■ **YOUR INSTRUCTIONS**
No pictures go in the copy; retype exactly the lines from the one with "The image size" through the last line of the records.

========================

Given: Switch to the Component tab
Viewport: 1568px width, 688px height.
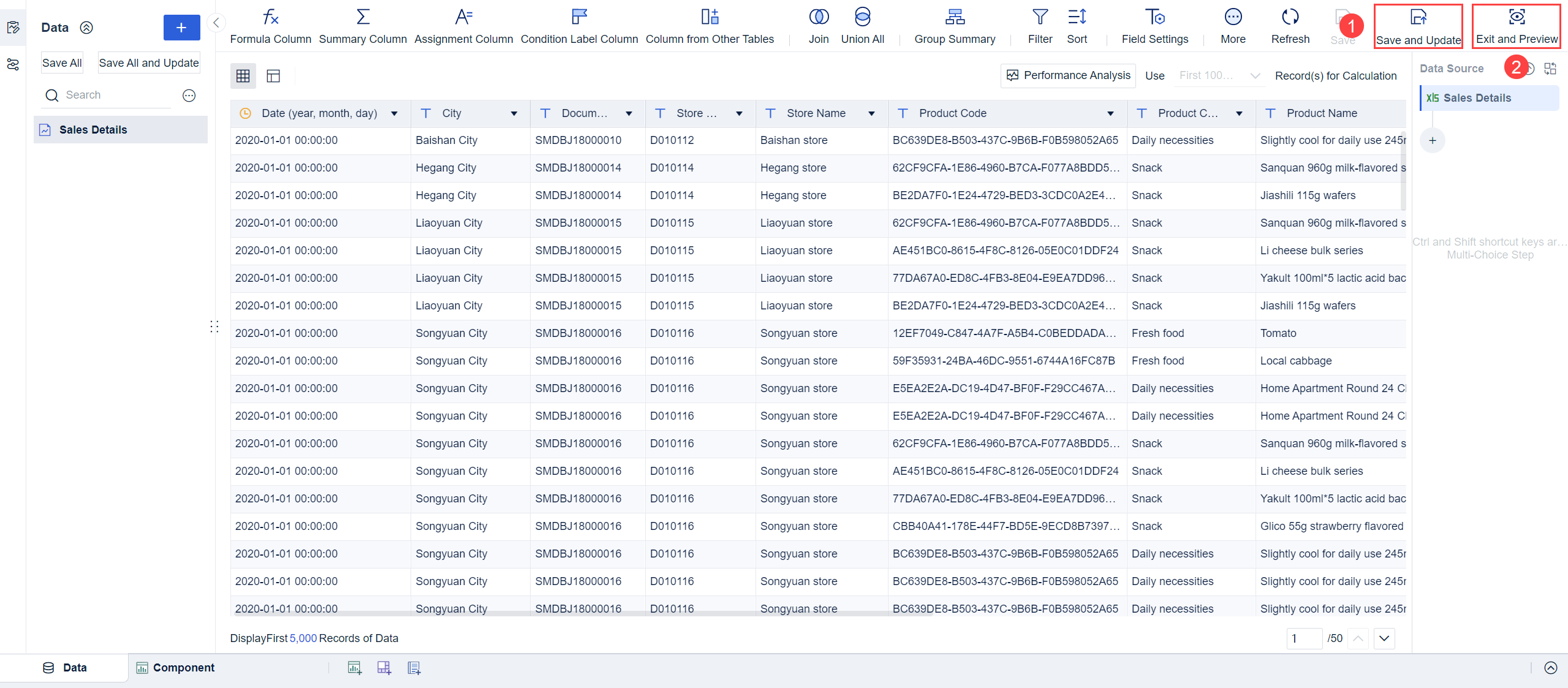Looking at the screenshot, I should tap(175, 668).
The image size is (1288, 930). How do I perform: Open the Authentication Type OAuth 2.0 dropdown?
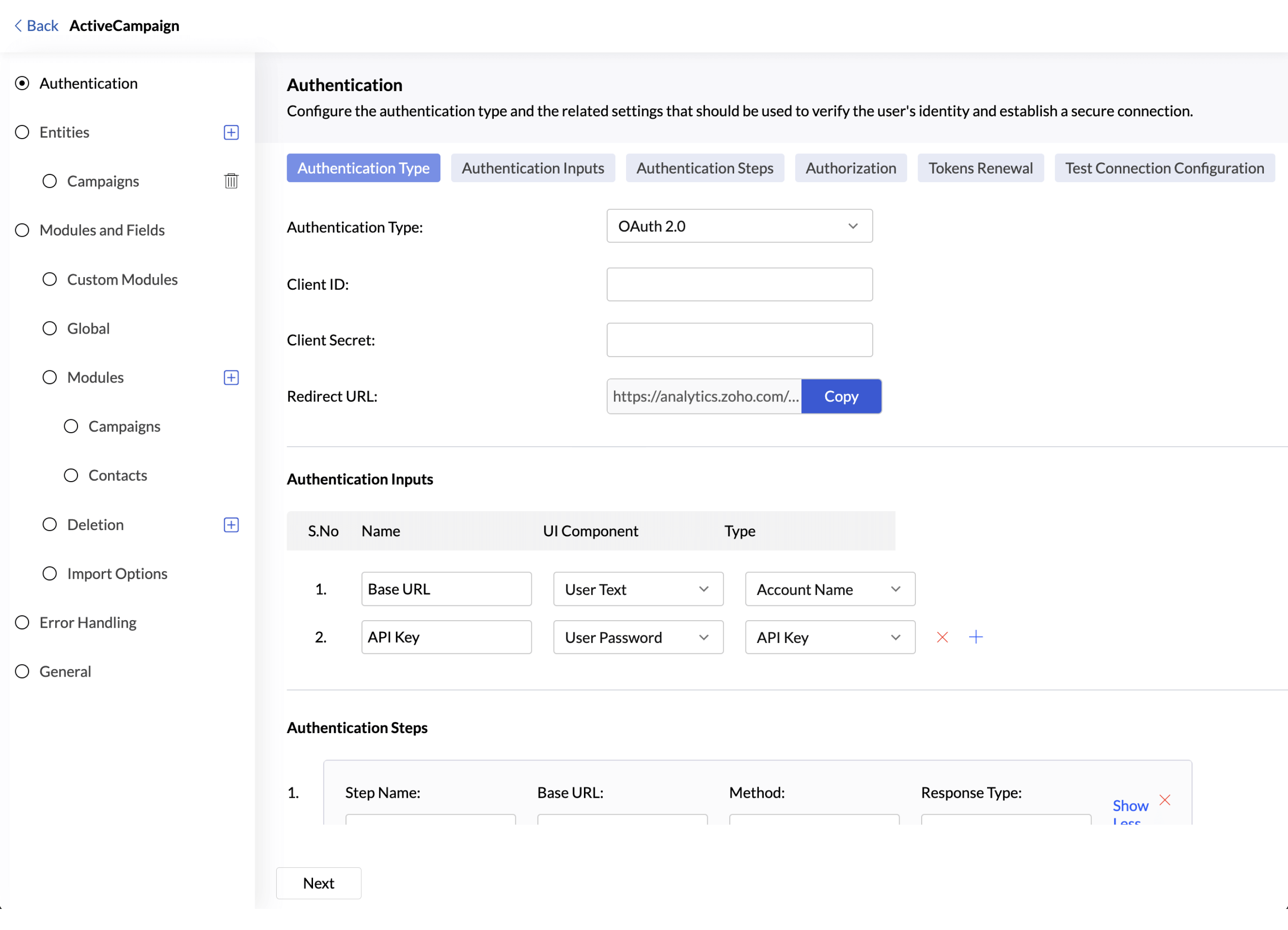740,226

========================

■ **YOUR SOLUTION**
The image size is (1288, 930). How do I perform: Open the Authentication Type OAuth 2.0 dropdown?
740,226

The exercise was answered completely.